(Element and text position data)

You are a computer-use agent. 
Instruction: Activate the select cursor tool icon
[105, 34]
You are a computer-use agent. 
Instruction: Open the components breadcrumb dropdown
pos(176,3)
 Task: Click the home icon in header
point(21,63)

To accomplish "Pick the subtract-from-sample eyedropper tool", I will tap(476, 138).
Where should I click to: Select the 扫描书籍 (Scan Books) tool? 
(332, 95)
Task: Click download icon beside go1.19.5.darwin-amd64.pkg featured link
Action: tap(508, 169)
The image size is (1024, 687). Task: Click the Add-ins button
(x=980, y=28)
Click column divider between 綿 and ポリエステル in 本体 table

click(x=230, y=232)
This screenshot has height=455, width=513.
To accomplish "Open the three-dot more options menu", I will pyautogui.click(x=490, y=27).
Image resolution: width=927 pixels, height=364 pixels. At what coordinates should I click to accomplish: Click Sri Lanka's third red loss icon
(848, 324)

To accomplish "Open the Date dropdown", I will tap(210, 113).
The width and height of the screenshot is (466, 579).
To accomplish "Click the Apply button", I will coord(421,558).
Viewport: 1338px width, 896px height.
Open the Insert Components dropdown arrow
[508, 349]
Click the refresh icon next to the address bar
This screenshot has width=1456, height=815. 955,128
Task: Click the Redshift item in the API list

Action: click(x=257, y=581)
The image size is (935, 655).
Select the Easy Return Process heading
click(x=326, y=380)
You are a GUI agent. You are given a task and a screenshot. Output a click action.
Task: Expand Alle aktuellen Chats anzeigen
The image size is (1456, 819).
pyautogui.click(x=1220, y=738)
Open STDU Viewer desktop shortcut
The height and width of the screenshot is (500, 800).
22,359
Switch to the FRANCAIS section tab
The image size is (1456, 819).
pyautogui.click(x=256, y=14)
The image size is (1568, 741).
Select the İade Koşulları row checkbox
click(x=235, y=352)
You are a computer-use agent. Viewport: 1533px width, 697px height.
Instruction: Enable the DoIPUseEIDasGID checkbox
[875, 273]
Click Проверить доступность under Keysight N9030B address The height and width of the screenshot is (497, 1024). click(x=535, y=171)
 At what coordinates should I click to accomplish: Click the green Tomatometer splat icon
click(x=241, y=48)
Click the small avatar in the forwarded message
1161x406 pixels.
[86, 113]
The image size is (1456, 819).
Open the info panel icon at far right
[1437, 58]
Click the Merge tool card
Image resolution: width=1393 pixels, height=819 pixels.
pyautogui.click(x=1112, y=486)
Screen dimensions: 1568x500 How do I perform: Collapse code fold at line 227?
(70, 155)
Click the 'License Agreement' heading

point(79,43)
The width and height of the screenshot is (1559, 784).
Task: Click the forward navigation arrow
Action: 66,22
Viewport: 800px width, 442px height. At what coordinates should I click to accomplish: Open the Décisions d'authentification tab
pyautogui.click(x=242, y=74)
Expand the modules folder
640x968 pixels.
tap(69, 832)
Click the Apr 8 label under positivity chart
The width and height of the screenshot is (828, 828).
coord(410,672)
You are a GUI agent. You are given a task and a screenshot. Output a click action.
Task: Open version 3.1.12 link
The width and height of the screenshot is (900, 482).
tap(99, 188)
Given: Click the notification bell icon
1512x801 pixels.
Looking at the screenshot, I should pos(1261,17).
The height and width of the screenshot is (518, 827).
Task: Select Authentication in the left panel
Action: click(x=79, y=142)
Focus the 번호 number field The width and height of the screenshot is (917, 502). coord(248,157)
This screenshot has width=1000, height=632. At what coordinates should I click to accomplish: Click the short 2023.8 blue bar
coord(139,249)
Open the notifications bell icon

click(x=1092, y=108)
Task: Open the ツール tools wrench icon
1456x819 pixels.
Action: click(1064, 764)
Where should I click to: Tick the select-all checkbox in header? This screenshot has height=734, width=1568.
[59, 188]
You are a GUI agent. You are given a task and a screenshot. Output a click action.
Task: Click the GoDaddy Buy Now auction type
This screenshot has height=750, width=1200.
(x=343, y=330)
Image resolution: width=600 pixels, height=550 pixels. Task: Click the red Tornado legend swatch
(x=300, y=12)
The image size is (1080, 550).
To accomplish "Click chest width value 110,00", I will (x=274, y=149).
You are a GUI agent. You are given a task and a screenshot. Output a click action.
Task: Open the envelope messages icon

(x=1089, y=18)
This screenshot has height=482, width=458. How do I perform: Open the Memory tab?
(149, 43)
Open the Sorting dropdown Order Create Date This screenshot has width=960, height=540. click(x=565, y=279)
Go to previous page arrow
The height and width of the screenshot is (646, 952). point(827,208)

Goal: Update all of the records above, replacing every "The image size is" with "The screenshot size is" and leaving everything else unchanged.

Solution below:
You are a computer-use agent. 
Instruction: Activate the select cursor tool icon
[105, 34]
You are a computer-use agent. 
Instruction: Open the components breadcrumb dropdown
pos(176,3)
 Task: Click the home icon in header
point(21,63)

To accomplish "Pick the subtract-from-sample eyedropper tool", I will tap(476, 138).
Where should I click to: Select the 扫描书籍 (Scan Books) tool? 
(332, 95)
Task: Click download icon beside go1.19.5.darwin-amd64.pkg featured link
Action: tap(508, 169)
The screenshot size is (1024, 687). Task: Click the Add-ins button
(x=980, y=28)
Click column divider between 綿 and ポリエステル in 本体 table

click(x=230, y=232)
This screenshot has height=455, width=513.
To accomplish "Open the three-dot more options menu", I will pyautogui.click(x=490, y=27).
Image resolution: width=927 pixels, height=364 pixels. At what coordinates should I click to accomplish: Click Sri Lanka's third red loss icon
(848, 324)

To accomplish "Open the Date dropdown", I will tap(210, 113).
The width and height of the screenshot is (466, 579).
To accomplish "Click the Apply button", I will coord(421,558).
Viewport: 1338px width, 896px height.
Open the Insert Components dropdown arrow
[508, 349]
Click the refresh icon next to the address bar
This screenshot has width=1456, height=815. 955,128
Task: Click the Redshift item in the API list

Action: click(x=257, y=581)
The screenshot size is (935, 655).
Select the Easy Return Process heading
click(x=326, y=380)
You are a GUI agent. You are given a task and a screenshot. Output a click action.
Task: Expand Alle aktuellen Chats anzeigen
The screenshot size is (1456, 819).
pyautogui.click(x=1220, y=738)
Open STDU Viewer desktop shortcut
The height and width of the screenshot is (500, 800).
22,359
Switch to the FRANCAIS section tab
The screenshot size is (1456, 819).
pyautogui.click(x=256, y=14)
The screenshot size is (1568, 741).
Select the İade Koşulları row checkbox
click(x=235, y=352)
You are a computer-use agent. Viewport: 1533px width, 697px height.
Instruction: Enable the DoIPUseEIDasGID checkbox
[875, 273]
Click Проверить доступность under Keysight N9030B address The height and width of the screenshot is (497, 1024). click(x=535, y=171)
 At what coordinates should I click to accomplish: Click the green Tomatometer splat icon
click(x=241, y=48)
Click the small avatar in the forwarded message
1161x406 pixels.
[86, 113]
The screenshot size is (1456, 819).
Open the info panel icon at far right
[1437, 58]
Click the Merge tool card
Image resolution: width=1393 pixels, height=819 pixels.
pyautogui.click(x=1112, y=486)
Screen dimensions: 1568x500 How do I perform: Collapse code fold at line 227?
(70, 155)
Click the 'License Agreement' heading

point(79,43)
The width and height of the screenshot is (1559, 784).
Task: Click the forward navigation arrow
Action: 66,22
Viewport: 800px width, 442px height. At what coordinates should I click to accomplish: Open the Décisions d'authentification tab
pyautogui.click(x=242, y=74)
Expand the modules folder
640x968 pixels.
tap(69, 832)
Click the Apr 8 label under positivity chart
The width and height of the screenshot is (828, 828).
coord(410,672)
You are a GUI agent. You are given a task and a screenshot. Output a click action.
Task: Open version 3.1.12 link
The width and height of the screenshot is (900, 482).
tap(99, 188)
Given: Click the notification bell icon
1512x801 pixels.
Looking at the screenshot, I should pos(1261,17).
The height and width of the screenshot is (518, 827).
Task: Select Authentication in the left panel
Action: click(x=79, y=142)
Focus the 번호 number field The width and height of the screenshot is (917, 502). coord(248,157)
This screenshot has width=1000, height=632. At what coordinates should I click to accomplish: Click the short 2023.8 blue bar
coord(139,249)
Open the notifications bell icon

click(x=1092, y=108)
Task: Open the ツール tools wrench icon
1456x819 pixels.
Action: click(1064, 764)
Where should I click to: Tick the select-all checkbox in header? This screenshot has height=734, width=1568.
[59, 188]
You are a GUI agent. You are given a task and a screenshot. Output a click action.
Task: Click the GoDaddy Buy Now auction type
This screenshot has height=750, width=1200.
(x=343, y=330)
Image resolution: width=600 pixels, height=550 pixels. Task: Click the red Tornado legend swatch
(x=300, y=12)
The screenshot size is (1080, 550).
To accomplish "Click chest width value 110,00", I will (x=274, y=149).
You are a GUI agent. You are given a task and a screenshot. Output a click action.
Task: Open the envelope messages icon

(x=1089, y=18)
This screenshot has height=482, width=458. How do I perform: Open the Memory tab?
(149, 43)
Open the Sorting dropdown Order Create Date This screenshot has width=960, height=540. click(x=565, y=279)
Go to previous page arrow
The height and width of the screenshot is (646, 952). point(827,208)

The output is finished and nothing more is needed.